# Deep Learning 1

In this practical session, we will take a look at the [Keras](https://keras.io/) deep learning framework for Python. From the documentation:

>Keras is a high-level neural networks API, written in Python and capable of running on top of TensorFlow, CNTK, or Theano. It was developed with a focus on enabling fast experimentation. Being able to go from idea to result with the least possible delay is key to doing good research.

Designing and testing neural networks can be a tedious process. Keras provides an intuitive API for training, testing and deploying neural networks without having to worry too much about technical details. To begin, we import it:

In [1]:
import keras

Keras can be used with different *backends*. The backend is another framework which takes care of the low-level details of the implementation, such as GPU optimization and distributed computing. At the time of this writing, Keras supports [TensorFlow](https://www.tensorflow.org/), [Theano](http://deeplearning.net/software/theano/) and [CNTK](https://www.microsoft.com/en-us/cognitive-toolkit/) backends. Upon importing the module, Keras will report which backend (if any) it is using.

## Deep Neural Network basics

A Deep Neural Network (DNN) is built up of several layers. Formally, such a network is given by

$$
    f(x) = g_L(W_Lg_{L-1}(\dots g_1(W_1x + b_1) \dots) + b_L)
$$

Here, $W_1, \dots, W_L$ are matrices (called the *weights* of the network), $b_1, \dots, b_L$ are vectors (called the *biases*) and $g_1, \dots, g_L$ are the *activation functions*. We can picture this as follows:

![A neural network](mlp.png)

Each node in the network computes an inner product plus a bias term between its weight vector, which is a row of the weight matrix of that layer, and its input, which is the output of the previous layer.

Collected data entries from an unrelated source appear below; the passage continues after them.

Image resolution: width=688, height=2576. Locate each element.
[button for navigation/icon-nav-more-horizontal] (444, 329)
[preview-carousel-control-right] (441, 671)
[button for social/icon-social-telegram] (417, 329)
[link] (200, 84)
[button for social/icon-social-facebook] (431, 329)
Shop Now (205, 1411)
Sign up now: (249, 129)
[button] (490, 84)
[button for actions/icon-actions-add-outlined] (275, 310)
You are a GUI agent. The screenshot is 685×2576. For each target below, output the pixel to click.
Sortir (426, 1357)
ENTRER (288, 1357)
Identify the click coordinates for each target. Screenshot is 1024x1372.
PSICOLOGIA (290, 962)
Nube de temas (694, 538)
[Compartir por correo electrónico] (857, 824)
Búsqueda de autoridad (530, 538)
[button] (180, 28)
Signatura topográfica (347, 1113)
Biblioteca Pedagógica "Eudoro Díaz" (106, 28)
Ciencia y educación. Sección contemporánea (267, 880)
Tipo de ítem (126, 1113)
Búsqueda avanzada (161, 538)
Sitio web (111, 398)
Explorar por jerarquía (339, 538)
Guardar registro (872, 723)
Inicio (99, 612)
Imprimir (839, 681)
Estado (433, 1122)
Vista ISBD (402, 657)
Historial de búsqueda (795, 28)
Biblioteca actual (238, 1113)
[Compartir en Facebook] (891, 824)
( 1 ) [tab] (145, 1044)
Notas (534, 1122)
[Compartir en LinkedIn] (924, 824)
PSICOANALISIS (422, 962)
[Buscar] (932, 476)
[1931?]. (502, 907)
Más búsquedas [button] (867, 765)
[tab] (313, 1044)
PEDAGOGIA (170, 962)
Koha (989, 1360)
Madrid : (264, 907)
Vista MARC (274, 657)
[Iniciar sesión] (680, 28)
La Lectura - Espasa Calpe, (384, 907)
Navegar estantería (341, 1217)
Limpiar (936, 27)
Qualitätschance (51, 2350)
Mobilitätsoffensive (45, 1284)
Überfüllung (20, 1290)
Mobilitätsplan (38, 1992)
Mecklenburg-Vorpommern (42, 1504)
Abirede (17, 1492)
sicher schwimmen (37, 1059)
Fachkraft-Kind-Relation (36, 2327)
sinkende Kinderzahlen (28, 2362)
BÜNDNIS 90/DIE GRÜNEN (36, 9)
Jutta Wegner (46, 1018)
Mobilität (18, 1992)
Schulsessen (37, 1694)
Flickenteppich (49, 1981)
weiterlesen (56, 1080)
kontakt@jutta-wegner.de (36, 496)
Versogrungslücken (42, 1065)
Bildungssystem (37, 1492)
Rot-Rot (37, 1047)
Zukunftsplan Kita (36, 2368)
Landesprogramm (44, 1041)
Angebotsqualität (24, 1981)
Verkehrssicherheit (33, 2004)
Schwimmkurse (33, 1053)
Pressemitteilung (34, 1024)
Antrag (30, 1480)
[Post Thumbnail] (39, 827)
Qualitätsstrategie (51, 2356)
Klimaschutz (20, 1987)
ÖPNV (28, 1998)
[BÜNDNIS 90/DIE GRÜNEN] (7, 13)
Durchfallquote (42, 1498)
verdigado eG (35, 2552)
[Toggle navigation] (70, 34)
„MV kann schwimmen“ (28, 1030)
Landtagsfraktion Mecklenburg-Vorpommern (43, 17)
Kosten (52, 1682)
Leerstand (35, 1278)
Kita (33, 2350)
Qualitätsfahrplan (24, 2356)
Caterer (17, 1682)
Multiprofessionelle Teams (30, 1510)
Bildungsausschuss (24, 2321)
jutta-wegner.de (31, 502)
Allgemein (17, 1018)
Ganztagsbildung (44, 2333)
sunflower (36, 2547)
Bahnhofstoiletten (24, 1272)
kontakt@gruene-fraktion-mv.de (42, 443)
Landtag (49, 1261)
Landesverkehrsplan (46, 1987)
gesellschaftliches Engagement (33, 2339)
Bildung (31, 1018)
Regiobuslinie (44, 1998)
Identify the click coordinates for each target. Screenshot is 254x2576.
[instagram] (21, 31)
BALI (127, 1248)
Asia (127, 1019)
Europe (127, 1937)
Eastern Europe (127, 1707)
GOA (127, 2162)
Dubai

This inner product is then sent through a non-linear activation function. Examples of typical activation functions are

1. the logistic sigmoid:
$$
    \mathrm{sigmoid}(z) = \frac{1}{1 + \exp(-z)},
$$

2. the rectified linear unit (RELU):
$$
    \mathrm{relu}(z) = \max(0,z),
$$

3. the scaled exponential linear unit (SELU):
$$
    \mathrm{selu}(z) = \lambda\left\{\begin{matrix}
        z, & \mbox{if $z > 0$}\\
        \alpha(\exp(z)-1), & \mbox{if $z \leq 0$}
    \end{matrix}\right..
$$
Here, $\lambda$ and $\alpha$ are parameters fixed before the network is trained.

4. the softmax:
$$
    \mathrm{softmax}(z) = \frac{\exp(z)}{\sum_i\exp(z_i)}.
$$
The softmax function is only used at the very end of a neural network classifier. It has the properties that for any $z \in \mathbb{R}^q$,
$$\begin{aligned}
    \mathrm{softmax}(z) &\in [0,1]^q, & \sum_{i=1}^q\mathrm{softmax}(z)_i &= 1.
\end{aligned}$$
In other words, the output of $\mathrm{softmax}(z)$ can be interpreted as a vector of probabilities over $q$ possible outputs.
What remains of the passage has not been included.